Moving that is, we’re no longer mainland residents.  Living on Bribie Island, and it is rather paradisey at the mo, well it will be when all the infernal unpacking is finished.

I have a few lessons that I always learn, and forget in between so, I shall share with you, some of these are more common sense than lightening bolt inspiration, but they’re all handy.

  1. Electricity – get it organised a week before you move, apparently it takes about 6 days for them to turn off power.  Also this way you can have cold beer when you finish.
  2. Go into the post office – do the mail change thing, also purchase bubble wrap, and duct tape. Then get an extra roll of bubble wrap, and an extra 2 of duct tape.
  3. Start packing way earlier than you think is necessary, and have twice as many boxes as you think you’ll need.
  4. Start with things that aren’t used everyday, think bookshelves, trinkets, etc
  5. Label boxes as though the person unpacking them is a complete moron.  Because by the time it comes to unpacking them, you will be.  A box labelled “Lounge, Bookshelf, Trinkets and Lotto tickets from 3rd shelf” is unmistakable.  A box labelled “Lounge Stuff” is hard to distinguish from the other 10 boxes labelled the same, and when you need that winning lotto ticket, you really want to be able to put your hand on it straight away, then bugger it, you can burn the rest of the boxes and buy new.
  6. Don’t Drink and Pack.  Things will go in all over the show, boxes will become Tardis like receptacles of everything under the sun, and the above point will be moot.  In fact you probably won’t remember to label at all, or the writing will resemble wingdings.
  7. Try to pack it onto the trailer (or into the truck) in some semblance of order.  If possible take the big items into the new house first, and the boxes and small stuff last.
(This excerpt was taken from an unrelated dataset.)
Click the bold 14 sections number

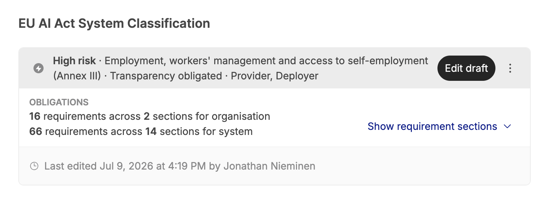pyautogui.click(x=151, y=131)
Then you have somewhere comfy to sit, and you don’t have to shuffle a couch around 10 boxes, which some moron (again you) has placed in the direct path you need to travel.
  8. Start at the top and work your way down.  This applies equally to packing and to cleaning.
  9. For walls and surfaces dilute floor cleaner with water – it’ll kick butt over your average spray’n’wipe, and get rid of a number of stains, it cleaned things I didn’t think possible.
  10. Call around when it comes to carpet cleaners – don’t hire the supermarket ones, you have better things to do with your time, and it’s better just getting a professional in.  That way when the rug doctor makes the carpet look worse you don’t have to find an eleventh hour carpet cleaner who charges the earth.
  11. Call your local Salvos (or equivalent) and ask them to bring their truck for a collection the day you hand the keys back.  That way you can pile all that rubbish lovely surplus that you have and have one less job.